Ertragsbeteiligung Definition 

Bei der betrieblichen Ertragsbeteiligung handelt es sich um eine spezielle Form der Erfolgsbeteiligung anspruchsberechtigter Arbeitnehmer*innen.
Im Rahmen entsprechender Erfolgsbeteiligungen werden die Mitarbeiter*innen am wirtschaftlichen Erfolg eines Unternehmens beteiligt, was konkret bedeutet, dass sie in einigen Fällen zusätzlich zu ihrem normalen Gehalt Prämien ausgezahlt bekommen. 

Bei der Ertragsbeteiligung wird die Grundlage sämtlicher Auszahlungen vom tatsächlichen Unternehmensumsatz gebildet, der um den Unternehmerlohn der mitarbeitenden Gesellschafter*innen, die Kapitalverzinsung der Unternehmenseigner*innen sowie unter verschiedenen Umständen um weitere Posten korrigiert wird. Durch entsprechende Betrachtungsgrundlage wird die Ertragsbeteiligung oftmals im Bereich des Verkaufs eingesetzt. 

Eine solche Form der Mitarbeiterbeteiligung wird in der Regel entweder im Rahmen sozialer oder ökonomischer Kriterien umgesetzt, das heißt, die jeweiligen Arbeitnehmer*innen erhalten entweder finanzielle Prämien, Beteiligungsrechte etwa in Form von Belegschaftsaktien, oder Forderungstitel, zu denen beispielsweise Mitarbeiterdarlehen oder Schuldverschreibung zählen. Wird die Ertragsbeteiligung in Form von Beteiligungsrechten oder Forderungstiteln umgesetzt, so kann auch von einer Kapitalbeteiligung der Arbeitnehmer*innen gesprochen werden. 
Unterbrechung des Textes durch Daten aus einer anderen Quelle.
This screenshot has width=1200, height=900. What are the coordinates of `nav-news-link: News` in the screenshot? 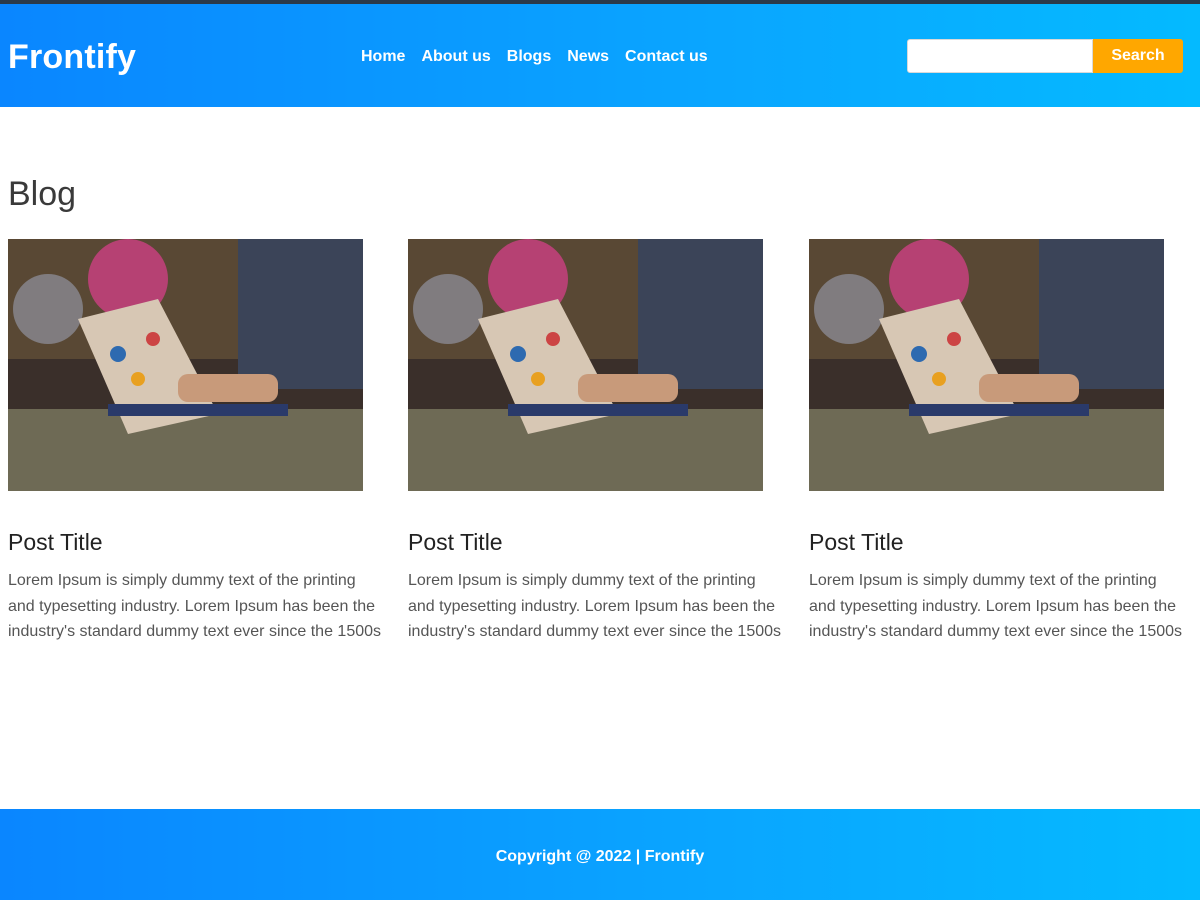 It's located at (588, 57).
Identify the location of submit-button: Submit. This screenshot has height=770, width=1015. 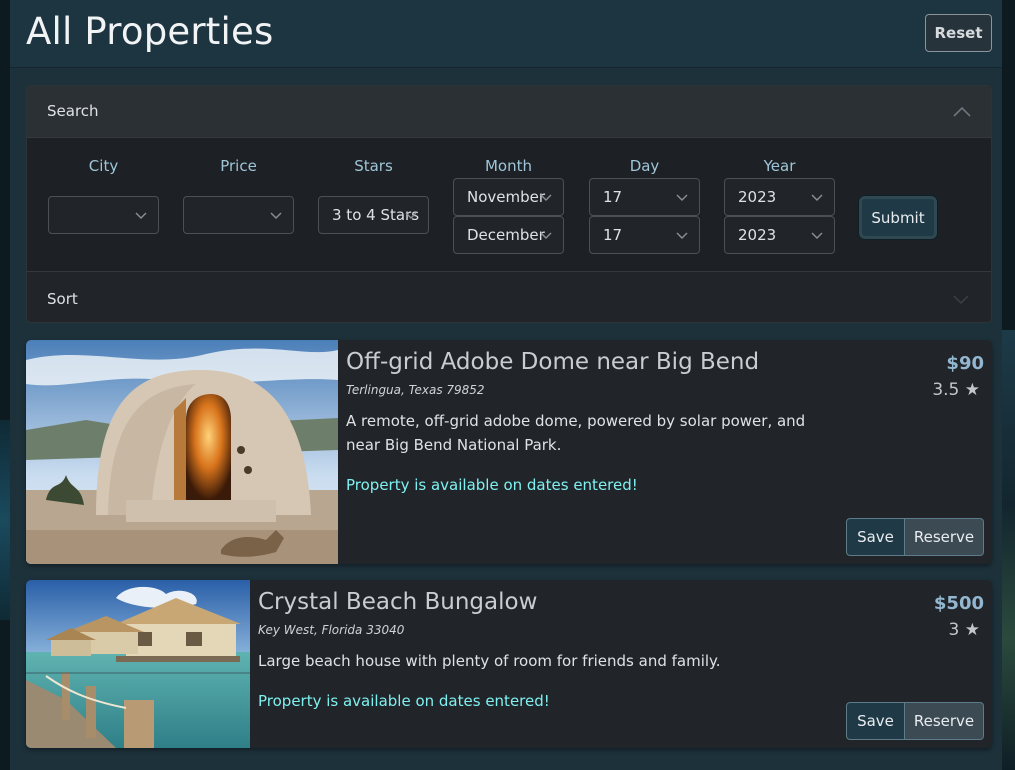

Ertragsbeteiligung Beispiel

Ein Unternehmen steigert seinen Umsatz von 3 Mio. € auf 3,5 Mio. €. 

In diesem Fall können sämtliche Vertriebsmitarbeiter*innen eine Ertragsbeteiligung der zusätzlichen 500.000€ erhalten, da ihre Arbeit in direktem Zusammenhang zu dem (Mehr-) Verkauf der Produkte steht.